Saffron Gael scribe Brendan McTaggart looks back on 2018

2018 in matches….


By Brendan McTaggart


A season that began on the Shaw’s Road and finished in Abbotstown. I’ve tried to count the games but after four attempts I’ve come up with different numbers, so I’ll leave it at a ‘plethora’ of matches. A year that has seen me travel to Clare, Galway, Laois and Dublin to name a few along with the length and breadth of the county. Here’s a run-down of my journalistic year with a few of the highlights thrown in for good measure.

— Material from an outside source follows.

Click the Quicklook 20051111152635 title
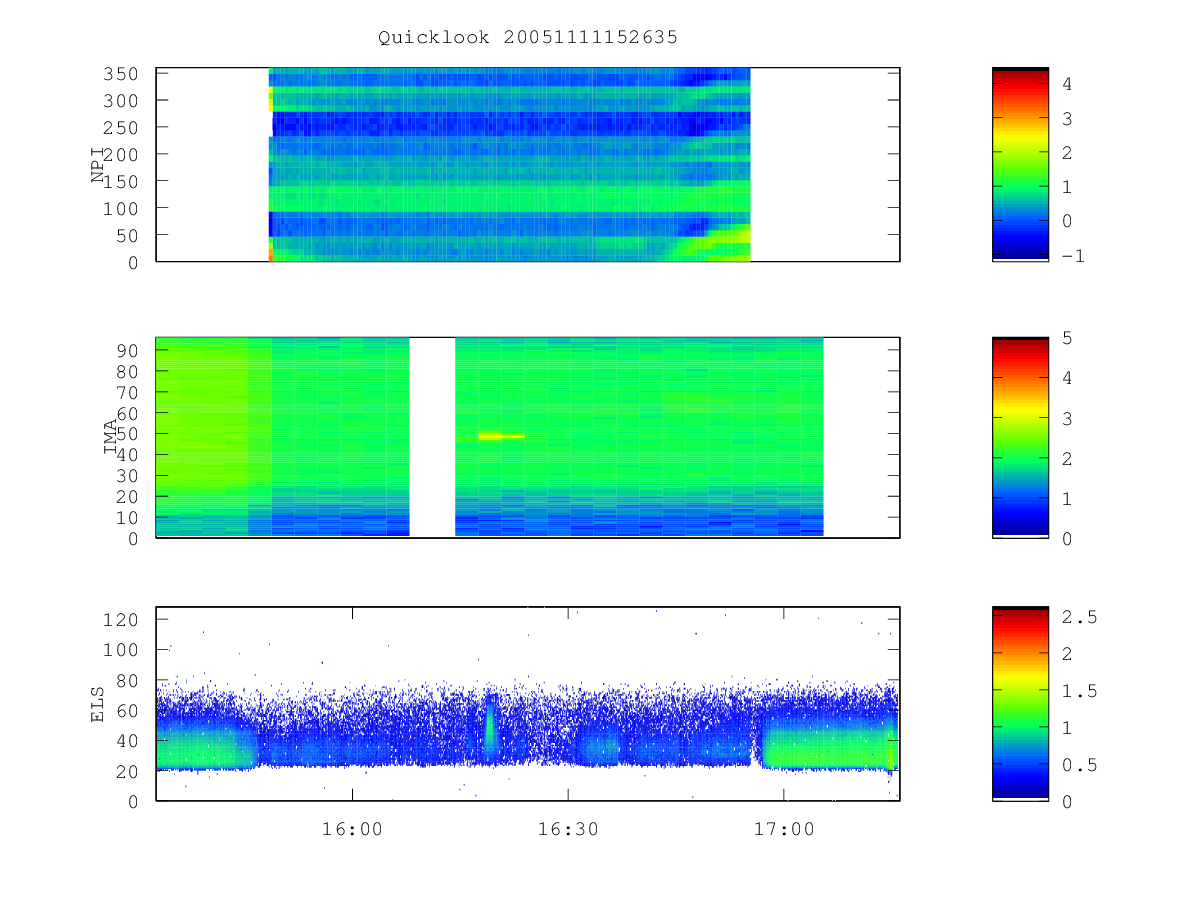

Enniskillen Gaels Matthew Dixon keeps his eye on the ball despite getting in a tangle with Ballinascreen’s Christopher Logan in the final of the St Paul’s tournament on New Year’s Day


The first match of the year while most people were laying with a hangover or reaching for second helpings of Turkey. New Year’s Day and the Shaw’s Road for the final of the St Pauls minor football Ulster cup for the Derry Post with Enniskillen Gaels defeating Ballinascreen in the final. A trip to Armagh for the Saffrons against Tyrone in the McKenna Cup later in the week then Parnell Park for Antrim’s Walsh Cup match against the Dubs on the Saturday.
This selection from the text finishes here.